С этих слов начинался любой диалог между Фальконом и Рамиресом. Так подчиненный напоминал шефу, что Фалькон нежданно-негаданно свалился из Мадрида и захватил место, которое Рамирес уже привык считать своим.

- Попросите младшего инспектора Переса съездить в больницу, и как только горничная… Имя-то у нее есть?

- Долорес Олива.

- Так вот, как только она придет в себя… пусть он выяснит у нее, не заметила ли она чего-нибудь странного… Ну, вам известны вопросы. Да, еще узнайте, сколько раз она повернула ключ в замке, чтобы открыть дверь, и что именно она делала, прежде чем обнаружила труп.

Рамирес повторил задание.

- Уже установили, где находятся сеньора Хименес и дети? - поинтересовался Фалькон.

- По всей вероятности, они в отеле "Колумб".

- На улице Байлен? - спросил Фалькон. Пятизвездочный отель, где останавливались все тореро, всего в пятидесяти метрах от его… от дома его покойного отца - совпадение, хоть не такое уж и удивительное.

- Машину уже послали, - сказал Кальдерон. - Я хотел бы как можно скорее завершить levanta-miento del cadaver и отправить труп в Институт судебной медицины еще до того, как сюда привезут сеньору Хименес.
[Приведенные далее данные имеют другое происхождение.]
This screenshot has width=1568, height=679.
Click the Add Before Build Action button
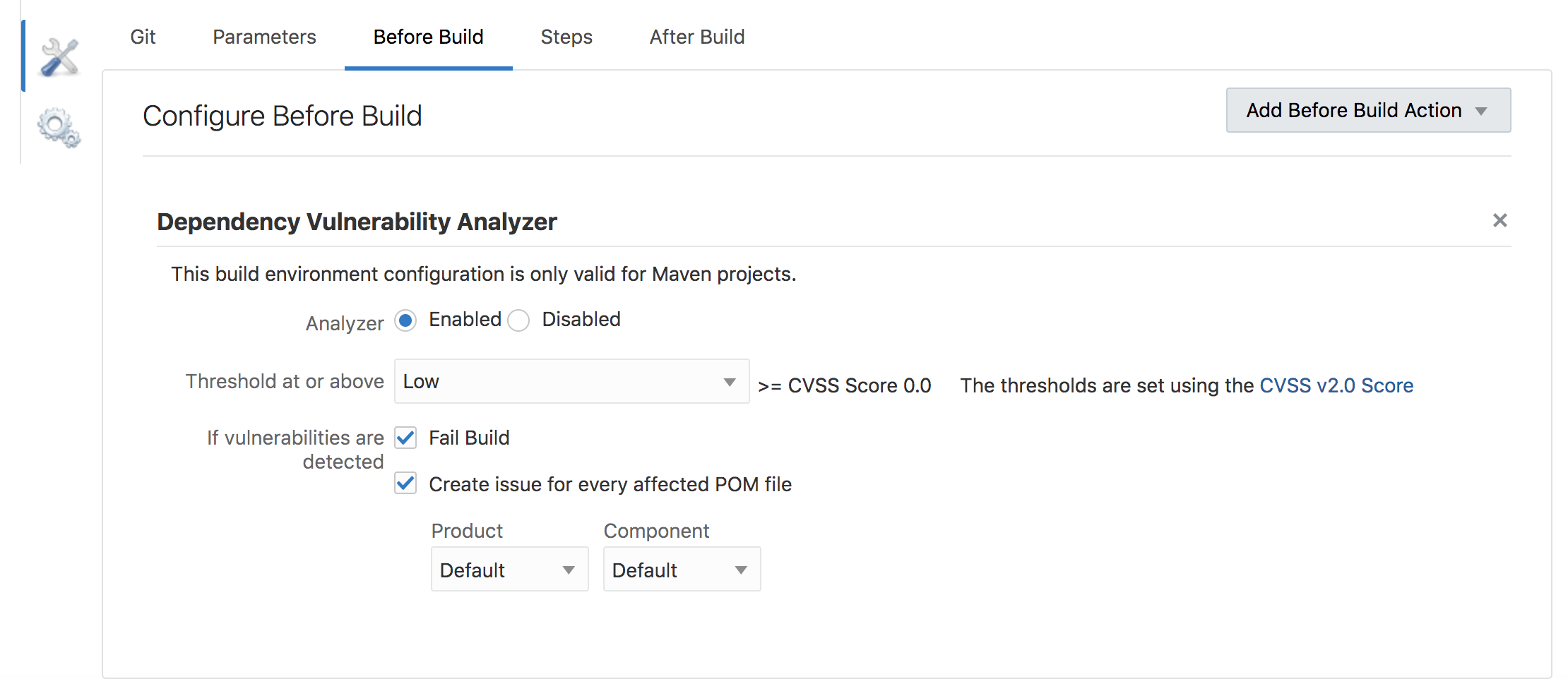click(x=1367, y=110)
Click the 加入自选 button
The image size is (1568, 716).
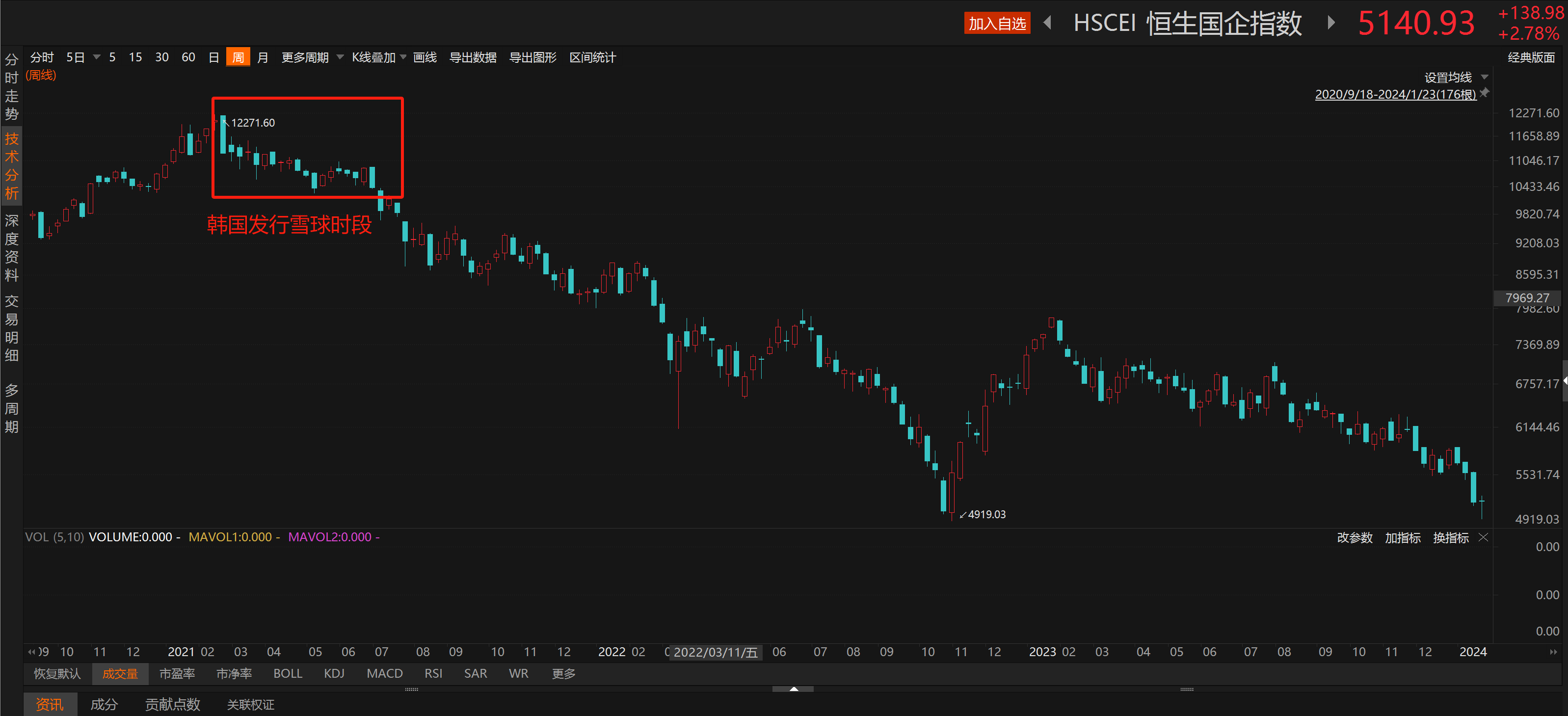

Фалькон кивнул. Кальдерон удалился. Двое экспертов-криминалистов, Фелипе, лет пятидесяти пяти, и Хорхе, которому не было еще и тридцати, вошли в комнату, буркнув "buenos dias". Фалькон скосил глаз на лежавшую на полу вилку телевизионного шнура и решил о ней не упоминать. Эксперты сфотографировали комнату, и, продолжая работать, - Хорхе снимал отпечатки пальцев Хименеса, а Фелипе наносил специальный порошок на корпус телевизора и на две пустые коробки от видеокассет, лежавшие сверху, - начали делиться друг с другом своими соображениями о случившемся. Они сошлись на том, что "ящик" стоял в углу и что Хименес, как всегда, смотрел его, расположившись в удобном кожаном кресле с вращающимся основанием, под которым обнаружилась круглая вмятина в паркете. Убийца каким-то образом "отключил" Хименеса, развернул непригодное для его целей кожаное кресло и приставил к нему вплотную другое кресло, с высокой спинкой, чтобы одним рывком перевалить на него бесчувственное тело. Потом убийца привязал запястья Хименеса к подлокотникам, стащил с него носки, запихнул их бедняге в рот и скрутил ему лодыжки. После этого он в несколько приемов, поворачивая кресло то на одной, то на другой ножке, передвинул его в нужное место.

- А вот и ботинки, - сказал Хорхе, заглянув под стол. - Бордовые мокасины с кисточками.

Фалькон указал на тусклое пятно на паркете перед кожаным креслом:

- Он любил скидывать обувь и разминать ступни о деревянный пол, когда смотрел телевизор.

- Особенно порнуху, - отозвался Фелипе, обсыпая порошком одну из коробок. - Эта вот называется "Cara o Culo 1"

- А положение кресла? - спросил Хорхе. - Зачем все эти перестановки?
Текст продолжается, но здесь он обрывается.